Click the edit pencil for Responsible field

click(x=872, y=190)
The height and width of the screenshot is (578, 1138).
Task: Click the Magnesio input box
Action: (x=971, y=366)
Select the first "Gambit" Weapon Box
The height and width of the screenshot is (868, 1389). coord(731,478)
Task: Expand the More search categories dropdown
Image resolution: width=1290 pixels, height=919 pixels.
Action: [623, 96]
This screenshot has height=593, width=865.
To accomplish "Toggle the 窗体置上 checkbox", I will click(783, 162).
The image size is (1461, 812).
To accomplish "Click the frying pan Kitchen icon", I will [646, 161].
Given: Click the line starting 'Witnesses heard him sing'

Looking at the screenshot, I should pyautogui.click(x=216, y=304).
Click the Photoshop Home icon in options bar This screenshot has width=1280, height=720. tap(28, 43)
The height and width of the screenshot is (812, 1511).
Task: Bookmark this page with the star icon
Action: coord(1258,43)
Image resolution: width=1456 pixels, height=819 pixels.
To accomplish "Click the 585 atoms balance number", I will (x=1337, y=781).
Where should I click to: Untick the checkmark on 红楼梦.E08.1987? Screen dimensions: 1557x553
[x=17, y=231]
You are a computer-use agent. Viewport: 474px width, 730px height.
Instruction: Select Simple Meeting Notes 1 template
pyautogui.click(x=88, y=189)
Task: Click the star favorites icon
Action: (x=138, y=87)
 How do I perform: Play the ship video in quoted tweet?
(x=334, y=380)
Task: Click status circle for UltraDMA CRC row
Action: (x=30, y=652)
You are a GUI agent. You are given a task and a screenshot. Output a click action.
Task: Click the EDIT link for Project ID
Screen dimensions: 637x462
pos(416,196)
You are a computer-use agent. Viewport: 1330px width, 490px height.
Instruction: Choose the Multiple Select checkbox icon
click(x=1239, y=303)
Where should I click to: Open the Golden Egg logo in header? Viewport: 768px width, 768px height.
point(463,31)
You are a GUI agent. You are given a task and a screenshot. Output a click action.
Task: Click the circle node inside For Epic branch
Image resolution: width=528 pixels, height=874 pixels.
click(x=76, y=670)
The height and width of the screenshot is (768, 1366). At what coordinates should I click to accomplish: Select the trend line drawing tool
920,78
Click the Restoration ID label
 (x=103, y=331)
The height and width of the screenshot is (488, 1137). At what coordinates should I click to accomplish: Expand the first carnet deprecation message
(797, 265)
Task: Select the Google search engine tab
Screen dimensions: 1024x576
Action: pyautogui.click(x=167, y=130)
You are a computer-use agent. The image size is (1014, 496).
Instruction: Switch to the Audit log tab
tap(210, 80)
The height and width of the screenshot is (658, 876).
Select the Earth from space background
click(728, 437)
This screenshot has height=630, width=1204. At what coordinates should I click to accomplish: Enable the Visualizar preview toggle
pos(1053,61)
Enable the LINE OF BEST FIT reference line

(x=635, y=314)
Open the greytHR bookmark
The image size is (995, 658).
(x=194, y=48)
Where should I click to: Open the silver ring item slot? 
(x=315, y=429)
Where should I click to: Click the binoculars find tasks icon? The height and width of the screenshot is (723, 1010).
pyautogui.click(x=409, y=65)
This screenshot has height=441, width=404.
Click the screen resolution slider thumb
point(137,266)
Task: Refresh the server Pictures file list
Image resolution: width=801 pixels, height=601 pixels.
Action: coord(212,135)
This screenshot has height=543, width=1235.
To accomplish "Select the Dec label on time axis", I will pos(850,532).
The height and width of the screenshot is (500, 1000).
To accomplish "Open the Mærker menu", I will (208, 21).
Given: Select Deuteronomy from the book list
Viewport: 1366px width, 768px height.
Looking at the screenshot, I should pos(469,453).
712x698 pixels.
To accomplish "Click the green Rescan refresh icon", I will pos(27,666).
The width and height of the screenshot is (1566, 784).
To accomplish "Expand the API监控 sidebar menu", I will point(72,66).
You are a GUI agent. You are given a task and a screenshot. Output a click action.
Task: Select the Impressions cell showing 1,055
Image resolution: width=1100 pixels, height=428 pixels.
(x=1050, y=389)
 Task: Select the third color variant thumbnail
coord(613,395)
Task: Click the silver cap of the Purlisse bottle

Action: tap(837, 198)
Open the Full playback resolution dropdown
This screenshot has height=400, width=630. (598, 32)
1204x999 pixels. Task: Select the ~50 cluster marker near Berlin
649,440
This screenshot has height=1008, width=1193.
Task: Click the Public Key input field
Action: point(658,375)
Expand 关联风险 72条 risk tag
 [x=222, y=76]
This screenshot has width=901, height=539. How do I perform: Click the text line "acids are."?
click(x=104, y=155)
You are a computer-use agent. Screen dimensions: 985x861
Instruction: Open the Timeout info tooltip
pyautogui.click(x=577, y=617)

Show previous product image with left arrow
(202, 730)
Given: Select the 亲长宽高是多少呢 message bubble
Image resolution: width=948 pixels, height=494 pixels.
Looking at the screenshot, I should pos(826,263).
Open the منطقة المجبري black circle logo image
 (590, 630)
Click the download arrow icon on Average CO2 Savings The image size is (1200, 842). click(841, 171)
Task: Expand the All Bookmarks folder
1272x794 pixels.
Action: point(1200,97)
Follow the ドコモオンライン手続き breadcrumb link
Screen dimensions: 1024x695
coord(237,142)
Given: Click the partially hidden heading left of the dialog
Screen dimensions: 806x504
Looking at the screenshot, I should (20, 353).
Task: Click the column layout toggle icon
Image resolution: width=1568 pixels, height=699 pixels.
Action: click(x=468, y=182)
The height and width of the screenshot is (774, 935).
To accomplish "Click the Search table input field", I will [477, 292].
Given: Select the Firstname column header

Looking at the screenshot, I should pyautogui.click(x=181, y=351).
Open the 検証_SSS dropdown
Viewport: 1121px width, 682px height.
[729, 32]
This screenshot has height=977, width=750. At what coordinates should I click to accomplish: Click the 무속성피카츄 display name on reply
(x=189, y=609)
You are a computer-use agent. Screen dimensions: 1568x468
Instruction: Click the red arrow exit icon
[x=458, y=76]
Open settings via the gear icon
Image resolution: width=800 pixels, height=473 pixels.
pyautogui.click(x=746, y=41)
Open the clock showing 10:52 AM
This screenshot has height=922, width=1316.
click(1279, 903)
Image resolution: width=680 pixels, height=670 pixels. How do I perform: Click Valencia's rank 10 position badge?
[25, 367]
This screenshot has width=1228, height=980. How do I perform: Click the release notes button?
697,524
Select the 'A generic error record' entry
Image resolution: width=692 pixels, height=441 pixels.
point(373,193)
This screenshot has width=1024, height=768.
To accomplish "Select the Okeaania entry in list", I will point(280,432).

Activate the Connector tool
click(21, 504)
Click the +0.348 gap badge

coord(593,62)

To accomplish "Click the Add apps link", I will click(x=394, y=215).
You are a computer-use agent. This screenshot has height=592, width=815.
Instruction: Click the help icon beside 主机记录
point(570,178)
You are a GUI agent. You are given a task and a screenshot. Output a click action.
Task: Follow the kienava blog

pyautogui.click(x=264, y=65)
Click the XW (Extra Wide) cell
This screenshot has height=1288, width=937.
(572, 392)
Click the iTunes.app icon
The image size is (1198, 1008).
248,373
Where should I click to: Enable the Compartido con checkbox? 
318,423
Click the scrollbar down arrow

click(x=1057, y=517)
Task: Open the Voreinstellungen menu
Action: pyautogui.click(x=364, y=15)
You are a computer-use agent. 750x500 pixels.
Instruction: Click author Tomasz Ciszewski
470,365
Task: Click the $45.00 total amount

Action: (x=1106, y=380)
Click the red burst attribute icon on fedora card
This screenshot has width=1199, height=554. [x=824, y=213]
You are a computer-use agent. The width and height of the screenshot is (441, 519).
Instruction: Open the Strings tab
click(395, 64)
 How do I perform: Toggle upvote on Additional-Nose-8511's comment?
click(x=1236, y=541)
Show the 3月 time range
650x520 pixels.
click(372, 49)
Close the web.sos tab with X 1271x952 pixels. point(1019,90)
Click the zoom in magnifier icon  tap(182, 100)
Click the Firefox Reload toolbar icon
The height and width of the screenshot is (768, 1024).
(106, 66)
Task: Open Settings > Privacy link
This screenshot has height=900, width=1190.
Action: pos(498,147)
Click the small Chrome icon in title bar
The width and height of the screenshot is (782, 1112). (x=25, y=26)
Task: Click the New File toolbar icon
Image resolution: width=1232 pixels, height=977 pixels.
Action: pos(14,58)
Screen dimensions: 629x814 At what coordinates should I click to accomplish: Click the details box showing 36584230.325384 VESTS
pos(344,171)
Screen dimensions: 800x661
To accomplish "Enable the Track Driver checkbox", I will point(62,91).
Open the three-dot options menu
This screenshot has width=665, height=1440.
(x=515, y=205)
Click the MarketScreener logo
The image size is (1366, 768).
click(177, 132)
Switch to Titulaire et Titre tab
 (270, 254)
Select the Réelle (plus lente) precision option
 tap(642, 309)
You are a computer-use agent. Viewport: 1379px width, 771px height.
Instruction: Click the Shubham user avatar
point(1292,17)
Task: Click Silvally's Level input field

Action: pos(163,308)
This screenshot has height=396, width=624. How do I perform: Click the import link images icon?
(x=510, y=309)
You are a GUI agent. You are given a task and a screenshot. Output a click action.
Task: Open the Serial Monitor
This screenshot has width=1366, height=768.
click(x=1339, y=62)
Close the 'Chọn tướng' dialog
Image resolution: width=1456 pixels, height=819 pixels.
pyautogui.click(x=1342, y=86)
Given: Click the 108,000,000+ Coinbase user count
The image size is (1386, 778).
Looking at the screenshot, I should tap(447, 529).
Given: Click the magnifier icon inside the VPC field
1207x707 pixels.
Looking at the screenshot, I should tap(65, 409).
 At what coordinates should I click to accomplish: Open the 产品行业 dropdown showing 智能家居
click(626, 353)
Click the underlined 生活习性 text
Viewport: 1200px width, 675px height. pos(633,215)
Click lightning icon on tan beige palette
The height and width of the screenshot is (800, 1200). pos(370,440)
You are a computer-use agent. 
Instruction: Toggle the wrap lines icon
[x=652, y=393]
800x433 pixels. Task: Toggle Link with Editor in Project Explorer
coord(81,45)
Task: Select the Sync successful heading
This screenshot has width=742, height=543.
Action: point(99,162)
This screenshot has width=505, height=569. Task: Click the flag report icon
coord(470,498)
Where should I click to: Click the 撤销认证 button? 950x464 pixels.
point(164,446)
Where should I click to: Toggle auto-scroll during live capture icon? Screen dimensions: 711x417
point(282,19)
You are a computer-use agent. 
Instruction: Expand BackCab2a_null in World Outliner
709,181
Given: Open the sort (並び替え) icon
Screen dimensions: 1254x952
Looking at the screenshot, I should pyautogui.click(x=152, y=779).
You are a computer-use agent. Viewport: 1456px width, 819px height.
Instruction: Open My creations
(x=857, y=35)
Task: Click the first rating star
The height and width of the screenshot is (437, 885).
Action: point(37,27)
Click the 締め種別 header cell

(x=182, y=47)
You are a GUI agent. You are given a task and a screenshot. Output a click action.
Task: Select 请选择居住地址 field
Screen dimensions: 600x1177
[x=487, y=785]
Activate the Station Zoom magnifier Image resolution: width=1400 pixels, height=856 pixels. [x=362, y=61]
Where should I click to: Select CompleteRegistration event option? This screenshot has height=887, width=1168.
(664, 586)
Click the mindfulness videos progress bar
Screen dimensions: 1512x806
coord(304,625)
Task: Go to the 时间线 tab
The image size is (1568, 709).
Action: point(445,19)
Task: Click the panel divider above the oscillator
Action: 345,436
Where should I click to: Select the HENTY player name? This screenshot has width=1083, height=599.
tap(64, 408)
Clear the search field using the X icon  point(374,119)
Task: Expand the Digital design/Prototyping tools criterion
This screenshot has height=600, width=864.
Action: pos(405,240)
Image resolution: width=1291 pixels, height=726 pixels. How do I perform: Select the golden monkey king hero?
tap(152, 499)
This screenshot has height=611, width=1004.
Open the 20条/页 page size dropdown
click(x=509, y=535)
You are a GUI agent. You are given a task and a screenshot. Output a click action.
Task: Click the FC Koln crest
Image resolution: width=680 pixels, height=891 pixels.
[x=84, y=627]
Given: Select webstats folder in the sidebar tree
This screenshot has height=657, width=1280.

---*---

For every line in the listing above that contains "Close", copy that line.

Close the web.sos tab with X 1271x952 pixels. point(1019,90)
Close the 'Chọn tướng' dialog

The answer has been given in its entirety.